Ear infections can be a sign of allergies as well.....just an FYI  Although some breeds can be more prone to them such as floppy ear dogs like cocker spaniels, hounds, labs, etc. But it's always good to take a look at what your feeding them to prevent them. Bella had the heavy gunk in her ears when we were battling skin allergies and once I got the zymox drops and used them as directed and changed her diet to home cooking she is ear problem free and no more skin issues.


----------



## luv4pitbullss (Dec 20, 2011)

Crazy as it sounds but mine is allergic to fresh cut grass shes always gets rashes on her tummy


----------



## Blue_Nose_Bella (Jan 16, 2011)

luv4pitbullss said:


> Crazy as it sounds but mine is allergic to fresh cut grass shes always gets rashes on her tummy


Actually, that can be common and those would be environmental allergies which they can suffer both food and environmental. I think you said you feed your dog purina dog chow or something in another thread. I hope you are considering switching her food to something better (Higher quality food) like taste of the wild  It will be better for her health and you may see her ear infections disappear because you are no longer feeding junky food filled with corn and by-products :roll:


----------



## elenlili (Jan 25, 2012)

To prevent your dogs from ear pain and wounds, you must have to cut your dog ears. so it be best for them and not pain in the future.


----------



## ames (Jun 6, 2010)

elenlili said:


> To prevent your dogs from ear pain and wounds, you must have to cut your dog ears. so it be best for them and not pain in the future.

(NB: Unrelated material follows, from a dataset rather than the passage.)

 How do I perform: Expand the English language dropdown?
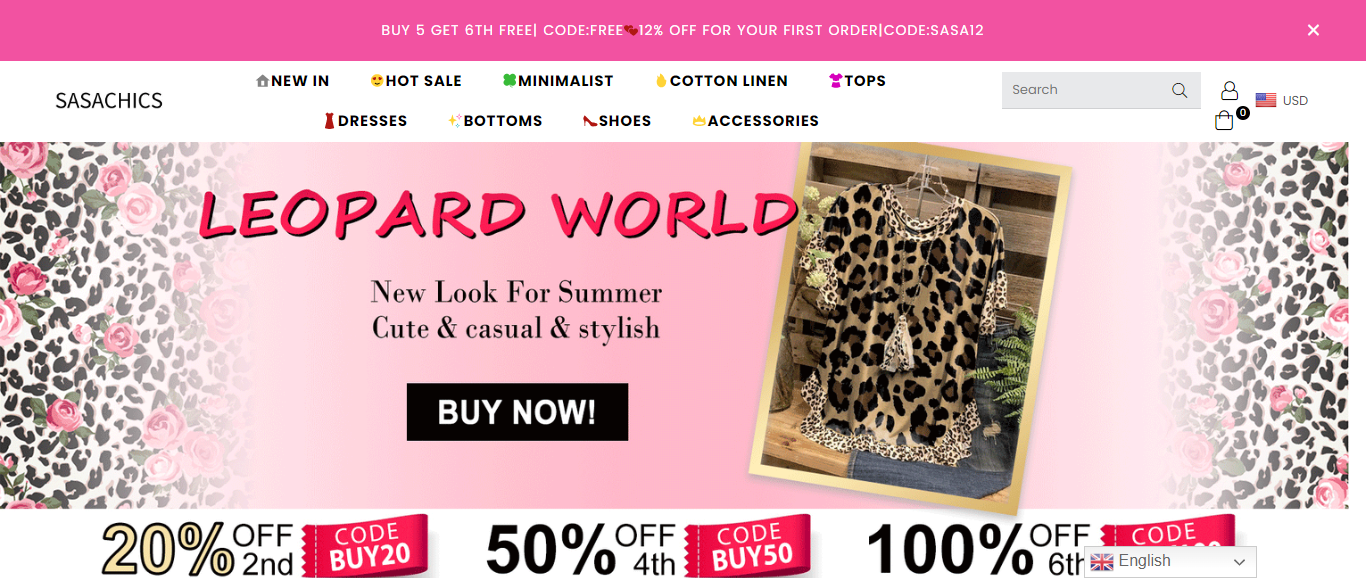(x=1170, y=562)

not true, there are many dogs cropped that have issues as uncropped dogs. Its depends on the dog, not if he has ears or not...


----------



## Blue_Nose_Bella (Jan 16, 2011)

elenlili said:


> To prevent your dogs from ear pain and wounds, you must have to cut your dog ears. so it be best for them and not pain in the future.


It's called "cropped" ears and the dog we are speaking of has them so it doesn't hold much truth.


----------



## EL CUCO (Jul 25, 2011)

Its not about cropped or uncropped...its about genetics


----------